Page text:
- - -

The Stype field is mandatory for those types where subtypes are defined (see the table above), otherwise, <NA> is used. An invalid combination of Type/Stype (not defined in the specification) will make the RTTM file invalid.

  1. Name – speaker or object name (identifier). Mainly used in lines related to speakers:

    • For SPEAKER, this specifies the speaker label to which the segment belongs. This label should uniquely identify the speaker within the file. For example, names like Speaker_A, spk1, guest1, etc., can be used. If the diarization system does not know the real identity, abstract identifiers are used. If the identity is known, the real name or ID (e.g., John_Doe) can be specified.

    • For SPKR-INFO, the Name is also mandatory and should match the speaker identifier to which these metadata refer. In other words, SPKR-INFO is linked to SPEAKER segments via a shared Name.

    • For lexical objects (LEXEME, NON-LEX, NON-SPEECH), the Name field is typically not used and is filled with . The RTTM format does not require specifying the speaker’s name for each lexeme – it is assumed that the information about who spoke is carried by the SPEAKER segments. Therefore, to determine which speaker pronounced a particular word (LEXEME), one must look at the overlap with SPEAKER segments.

      💡
      Some systems may extend the format by duplicating the speaker identifier in each word line, but this is not part of the official standard.
    • For structural types (SEGMENT, NOSCORE, etc.), Name is not used (<NA>).

If the speaker’s name is unknown or does not apply (e.g., in single-channel speech without speaker separation), <NA> is used.

- - -

Data listing:
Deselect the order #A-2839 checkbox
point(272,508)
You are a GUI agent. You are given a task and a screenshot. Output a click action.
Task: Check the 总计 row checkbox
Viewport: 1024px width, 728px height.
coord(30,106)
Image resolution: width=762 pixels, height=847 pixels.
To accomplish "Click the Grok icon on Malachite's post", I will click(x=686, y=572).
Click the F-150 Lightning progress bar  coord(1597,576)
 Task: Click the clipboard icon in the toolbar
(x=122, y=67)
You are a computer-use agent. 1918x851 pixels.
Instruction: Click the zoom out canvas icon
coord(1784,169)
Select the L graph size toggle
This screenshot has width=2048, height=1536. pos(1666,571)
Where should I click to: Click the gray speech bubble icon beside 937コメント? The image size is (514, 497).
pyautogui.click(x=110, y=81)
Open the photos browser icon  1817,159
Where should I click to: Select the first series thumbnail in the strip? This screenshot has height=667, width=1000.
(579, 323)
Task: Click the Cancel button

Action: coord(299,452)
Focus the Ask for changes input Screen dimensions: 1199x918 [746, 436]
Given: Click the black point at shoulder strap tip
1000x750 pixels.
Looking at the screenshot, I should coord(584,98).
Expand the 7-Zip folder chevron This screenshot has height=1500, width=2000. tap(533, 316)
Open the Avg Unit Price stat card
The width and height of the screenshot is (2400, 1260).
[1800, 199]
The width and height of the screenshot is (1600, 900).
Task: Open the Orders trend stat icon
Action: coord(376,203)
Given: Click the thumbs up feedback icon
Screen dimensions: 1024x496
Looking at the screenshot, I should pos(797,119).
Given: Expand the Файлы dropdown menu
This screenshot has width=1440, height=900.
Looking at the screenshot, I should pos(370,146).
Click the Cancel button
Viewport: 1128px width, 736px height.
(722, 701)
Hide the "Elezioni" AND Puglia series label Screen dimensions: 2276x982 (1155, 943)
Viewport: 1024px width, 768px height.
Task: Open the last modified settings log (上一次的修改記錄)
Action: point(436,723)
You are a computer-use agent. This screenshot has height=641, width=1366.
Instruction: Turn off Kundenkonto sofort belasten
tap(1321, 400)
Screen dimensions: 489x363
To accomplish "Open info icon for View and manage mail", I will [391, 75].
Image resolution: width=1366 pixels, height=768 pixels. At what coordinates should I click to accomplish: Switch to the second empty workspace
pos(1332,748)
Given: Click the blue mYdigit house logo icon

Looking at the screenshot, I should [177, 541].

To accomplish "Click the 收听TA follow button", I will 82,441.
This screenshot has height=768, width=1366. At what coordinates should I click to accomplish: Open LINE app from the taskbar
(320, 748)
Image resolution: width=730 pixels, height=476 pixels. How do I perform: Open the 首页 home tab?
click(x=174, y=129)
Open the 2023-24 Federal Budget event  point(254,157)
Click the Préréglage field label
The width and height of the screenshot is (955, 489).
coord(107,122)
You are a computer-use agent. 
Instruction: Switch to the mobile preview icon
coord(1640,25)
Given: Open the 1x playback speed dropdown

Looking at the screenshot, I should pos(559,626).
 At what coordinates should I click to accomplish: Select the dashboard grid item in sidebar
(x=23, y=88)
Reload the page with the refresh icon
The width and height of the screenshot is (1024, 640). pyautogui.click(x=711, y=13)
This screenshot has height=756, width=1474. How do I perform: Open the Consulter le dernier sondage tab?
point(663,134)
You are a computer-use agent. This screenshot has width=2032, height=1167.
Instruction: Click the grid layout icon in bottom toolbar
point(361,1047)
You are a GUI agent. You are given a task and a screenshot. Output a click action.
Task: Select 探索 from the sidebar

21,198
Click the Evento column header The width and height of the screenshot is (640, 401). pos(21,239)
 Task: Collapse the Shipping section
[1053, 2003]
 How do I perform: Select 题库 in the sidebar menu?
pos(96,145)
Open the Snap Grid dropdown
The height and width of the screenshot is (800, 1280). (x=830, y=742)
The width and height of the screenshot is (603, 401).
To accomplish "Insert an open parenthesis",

- - -

List of tasks:
[1] Answer these from the RTTM text:
(a) What makes an RTTM file invalid?
(b) How is SPKR-INFO linked to SPEAKER segments?
(c) What is used in the Name field for structural types such as SEGMENT and NOSCORE?
[2] Rewrite the RTTM text from "1. Name – speaker" up to and including "a shared Name.", with "abstract identifiers" changed to "generic identifiers".
The rows come from another source.

Solutions per task:
[1]
(a) An invalid Type/Stype combination, one not defined in the specification.
(b) Through a shared Name.
(c) <NA>.

[2]
1. Name – speaker or object name (identifier). Mainly used in lines related to speakers:

    • For SPEAKER, this specifies the speaker label to which the segment belongs. This label should uniquely identify the speaker within the file. For example, names like Speaker_A, spk1, guest1, etc., can be used. If the diarization system does not know the real identity, generic identifiers are used. If the identity is known, the real name or ID (e.g., John_Doe) can be specified.

    • For SPKR-INFO, the Name is also mandatory and should match the speaker identifier to which these metadata refer. In other words, SPKR-INFO is linked to SPEAKER segments via a shared Name.